SAN tissues from the mice were dissected and placed in an oxygenated Tyrode’s solution at 37 °C. Field potential recordings were acquired as previously described.20 Two shielded Ag/AgCl electrodes were positioned at the proximal regions of the superior and inferior vena cava to record the field potential. The tissues were equilibrated in the tissue bath until electrically stable. The electrical signals were amplified, digitized, and visualized during the experiment using LabChart7 (ADInstruments, USA).

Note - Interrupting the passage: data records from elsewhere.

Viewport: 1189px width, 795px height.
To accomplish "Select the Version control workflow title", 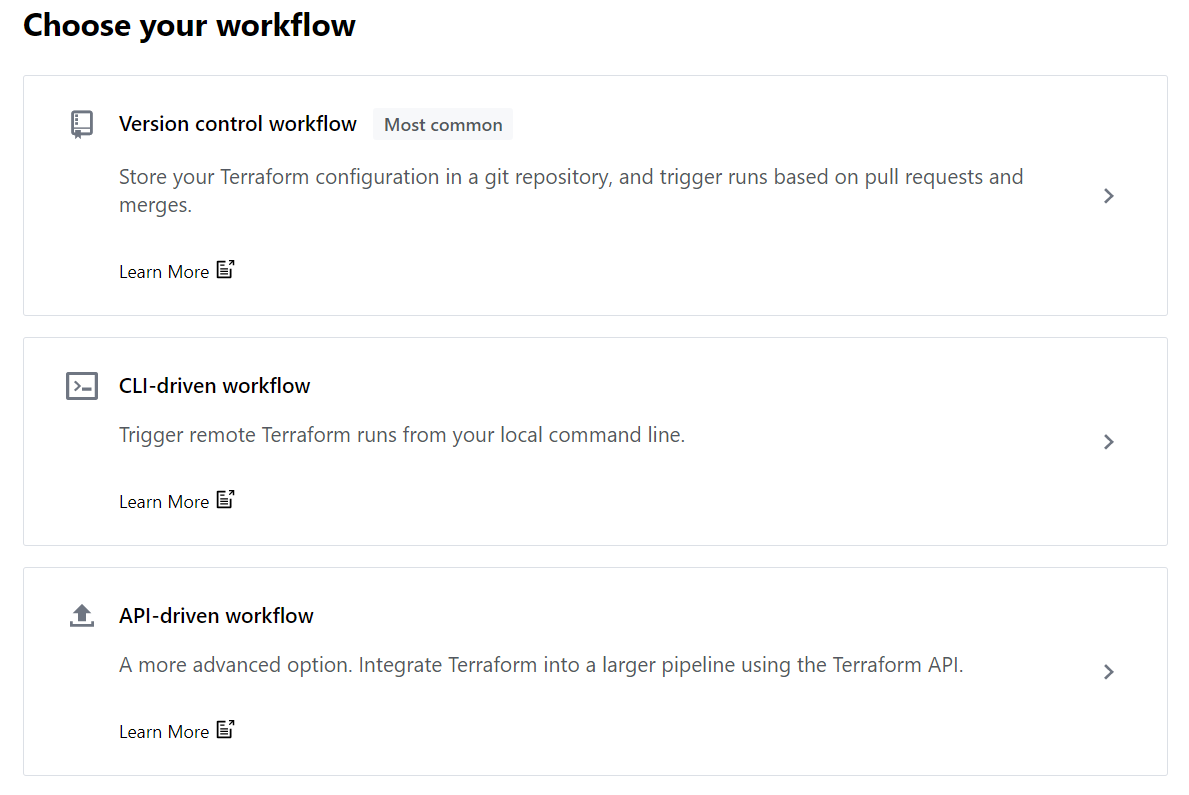I will point(238,124).
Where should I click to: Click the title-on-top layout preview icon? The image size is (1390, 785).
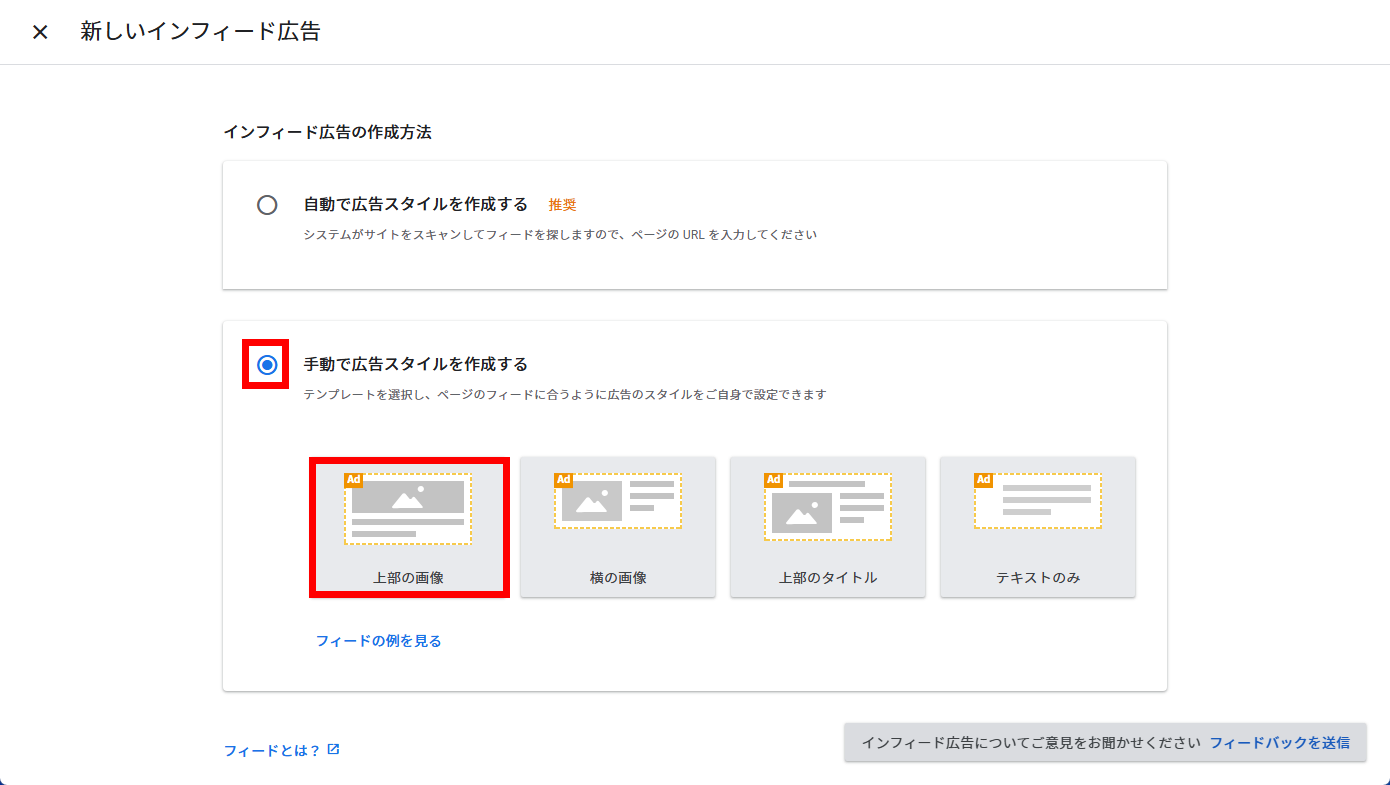[x=828, y=507]
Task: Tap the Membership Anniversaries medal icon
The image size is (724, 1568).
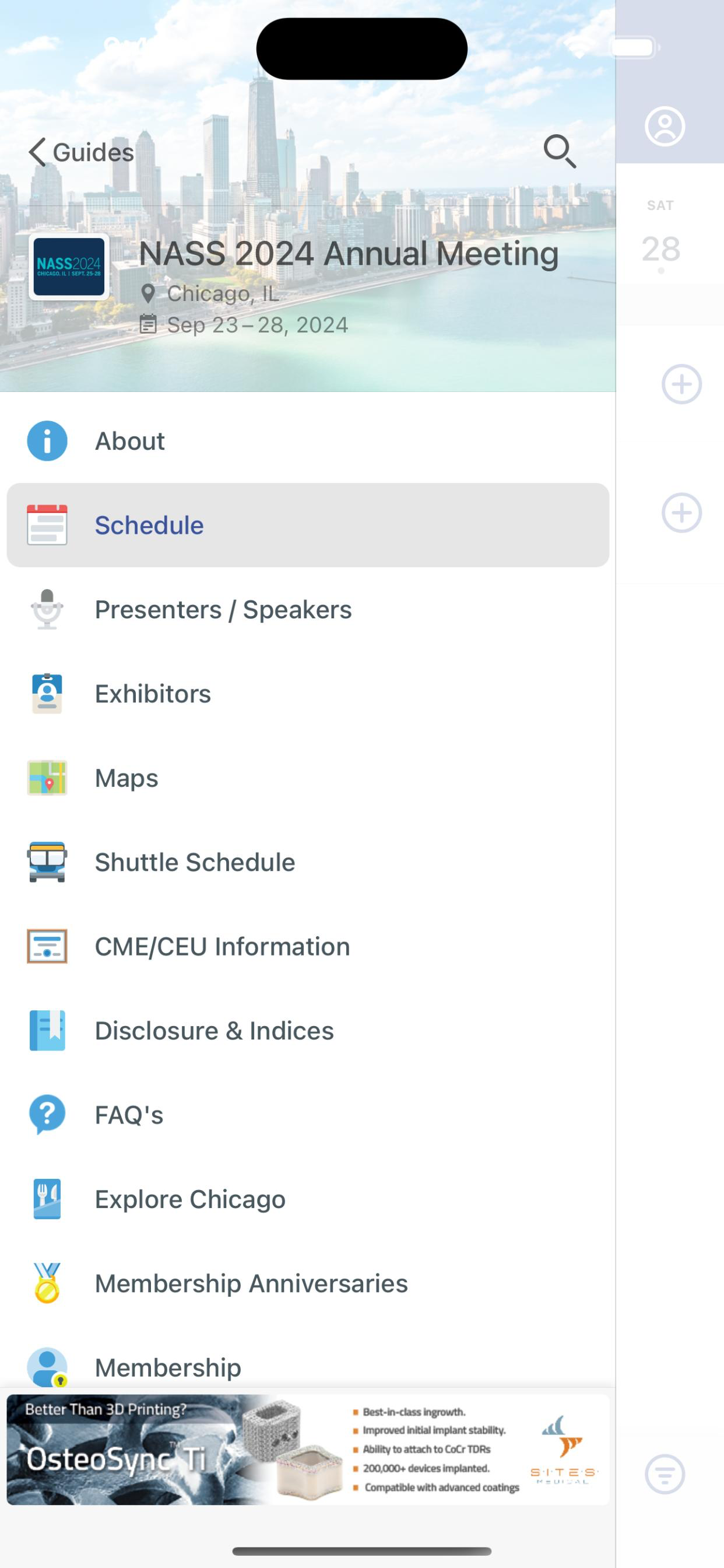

Surface electrocardiogram (ECG)

Surface ECG recordings were obtained in anesthetized mice using the Powerlab system and BioAmp (ADInstruments, USA). Three-needle ECG electrodes were positioned subcutaneously, and the ECG was recorded from lead II. Recordings were observed, analyzed, and quantified using Labchart software (ADInstruments, USA).

Statistical analyses

Each animal sample and every chemical used in the electrophysiological experiments was assigned a code, and the data were masked until completion of the study. Experiments were performed at least for three times, with independent samples. Data normality was assessed using the Kolmogorov–Smirnov test. For comparisons between two groups, two-tailed Student’s t-test was used. One-way ANOVA was used for multiple-group comparisons. All the data are presented as the means ± SEM. All statistical analyses were performed with GraphPad Prism 8.